Recorded information Block Start
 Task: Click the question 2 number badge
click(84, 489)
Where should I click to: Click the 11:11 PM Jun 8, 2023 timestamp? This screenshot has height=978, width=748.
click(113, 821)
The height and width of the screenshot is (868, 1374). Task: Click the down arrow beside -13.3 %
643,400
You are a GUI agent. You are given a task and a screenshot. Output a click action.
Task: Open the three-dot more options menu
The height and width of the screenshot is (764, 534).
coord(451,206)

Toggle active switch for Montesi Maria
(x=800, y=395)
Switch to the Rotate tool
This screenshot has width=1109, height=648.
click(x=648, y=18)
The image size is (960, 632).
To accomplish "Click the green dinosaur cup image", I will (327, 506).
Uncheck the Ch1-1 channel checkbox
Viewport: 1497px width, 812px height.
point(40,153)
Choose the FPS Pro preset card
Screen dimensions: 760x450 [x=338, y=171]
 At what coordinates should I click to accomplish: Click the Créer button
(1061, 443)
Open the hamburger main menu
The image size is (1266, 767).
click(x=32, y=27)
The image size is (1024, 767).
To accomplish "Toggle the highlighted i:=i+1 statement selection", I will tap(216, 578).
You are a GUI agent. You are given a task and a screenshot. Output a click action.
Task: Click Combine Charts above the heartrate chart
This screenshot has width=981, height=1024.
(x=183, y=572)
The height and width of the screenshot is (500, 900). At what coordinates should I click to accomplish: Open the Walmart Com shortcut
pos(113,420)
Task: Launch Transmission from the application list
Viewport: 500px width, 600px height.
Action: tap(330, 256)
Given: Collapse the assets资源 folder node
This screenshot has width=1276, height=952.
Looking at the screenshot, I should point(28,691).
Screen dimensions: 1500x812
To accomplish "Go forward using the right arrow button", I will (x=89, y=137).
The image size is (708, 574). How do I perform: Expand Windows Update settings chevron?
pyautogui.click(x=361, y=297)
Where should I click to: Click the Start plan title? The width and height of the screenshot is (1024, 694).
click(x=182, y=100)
Recorded information Block End
◆ Work to complete
Repeat the whole listing exactly, line for line.

◆ Answer for this exercise
 Task: Click the question 2 number badge
click(84, 489)
Where should I click to: Click the 11:11 PM Jun 8, 2023 timestamp? This screenshot has height=978, width=748.
click(113, 821)
The height and width of the screenshot is (868, 1374). Task: Click the down arrow beside -13.3 %
643,400
You are a GUI agent. You are given a task and a screenshot. Output a click action.
Task: Open the three-dot more options menu
The height and width of the screenshot is (764, 534).
coord(451,206)

Toggle active switch for Montesi Maria
(x=800, y=395)
Switch to the Rotate tool
This screenshot has width=1109, height=648.
click(x=648, y=18)
The image size is (960, 632).
To accomplish "Click the green dinosaur cup image", I will (327, 506).
Uncheck the Ch1-1 channel checkbox
Viewport: 1497px width, 812px height.
point(40,153)
Choose the FPS Pro preset card
Screen dimensions: 760x450 [x=338, y=171]
 At what coordinates should I click to accomplish: Click the Créer button
(1061, 443)
Open the hamburger main menu
The image size is (1266, 767).
click(x=32, y=27)
The image size is (1024, 767).
To accomplish "Toggle the highlighted i:=i+1 statement selection", I will tap(216, 578).
You are a GUI agent. You are given a task and a screenshot. Output a click action.
Task: Click Combine Charts above the heartrate chart
This screenshot has width=981, height=1024.
(x=183, y=572)
The height and width of the screenshot is (500, 900). At what coordinates should I click to accomplish: Open the Walmart Com shortcut
pos(113,420)
Task: Launch Transmission from the application list
Viewport: 500px width, 600px height.
Action: tap(330, 256)
Given: Collapse the assets资源 folder node
This screenshot has width=1276, height=952.
Looking at the screenshot, I should point(28,691).
Screen dimensions: 1500x812
To accomplish "Go forward using the right arrow button", I will (x=89, y=137).
The image size is (708, 574). How do I perform: Expand Windows Update settings chevron?
pyautogui.click(x=361, y=297)
Where should I click to: Click the Start plan title? The width and height of the screenshot is (1024, 694).
click(x=182, y=100)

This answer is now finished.